Record Year For The New Zealand Play
Record Year For The New Zealand Play
2007 was a record year for New Zealand plays, both for box office takings and the number of productions, says Playmarket, New Zealand's playwrights agency and development body.
Playwrights received well over $500,000 in royalties, and Playmarket licensed 327 productions of New Zealand plays in 2007. Playmarket director Mark Amery says they have seen a 56% increase in licenses over the last seven years
Since the early 1990s there's been a steady increase in the number of New Zealand plays licensed by professional theatres, and in inflation-adjusted box office takings, with a sharper upturn in the last few years, Playmarket research shows. Over 20 years, professional licenses have almost quadrupled - from fewer than 20 in the late 1980's, to 40-odd in the 1990's, to over 70 today - and the number of New Zealand plays produced in schools and by amateur theatres has doubled.
"There's an increase in confidence in the New Zealand play," says Amery. "I think the perception that audiences are taking a risk on a New Zealand work is increasingly being taken over by a recognition that this is an essential part of what we want to see on stage."
Income continues to be dominated by the work of Roger Hall who with the Auckland Theatre Company premiere of Who Wants to be 100 this year had what Playmarket believes his biggest ever New Zealand box office for one production.
But New Zealand work is also generating record audiences in smaller and medium sized venues, Amery notes. And success has been critical as well as popular, with strong reviews for major New Zealand works premiering in all four major centres in 2007. New Zealand work dominated both nominations and prizes at this year's Chapman Tripp Theatre Awards in Wellington. All the works nominated for the major categories of Production and Director of the Year were New Zealand plays - Gary Henderson's Homeland, Dean Parker and Nicky Hager's The Hollow Men, Vivienne Plumb's The Cape and Seeyd Production's Turbine.
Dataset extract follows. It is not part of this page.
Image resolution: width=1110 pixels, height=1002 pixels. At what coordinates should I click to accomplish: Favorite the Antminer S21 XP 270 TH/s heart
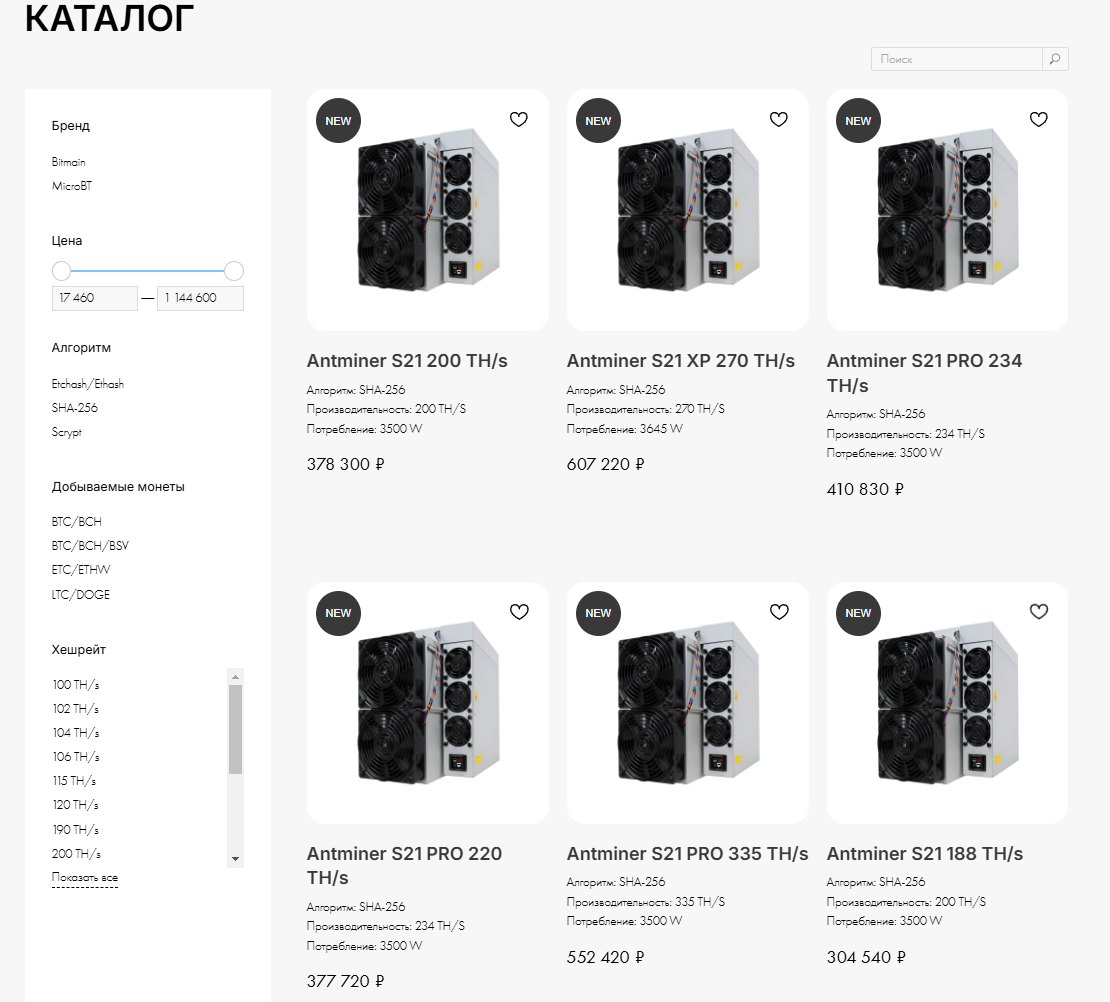779,119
These four plays demonstrate the diversity of contemporary New Zealand playwriting, and New Zealand theatre's relevance to its audiences, Amery said.
"However while 2007 has provided in quality and quantity evidence of the health of the New Zealand play, the theatre industry faces difficult challenges in seeing the growth of the infrastructure to support this growth in work.
"We are at a crucial point in building something sustainable out of what has been achieved. The critical issue is production support; the ability for theatre practitioners to support themselves, for work to receive second productions, tour nationally and internationally. There's more new work, but there hasn't been a corresponding increase in producers, venues or funding."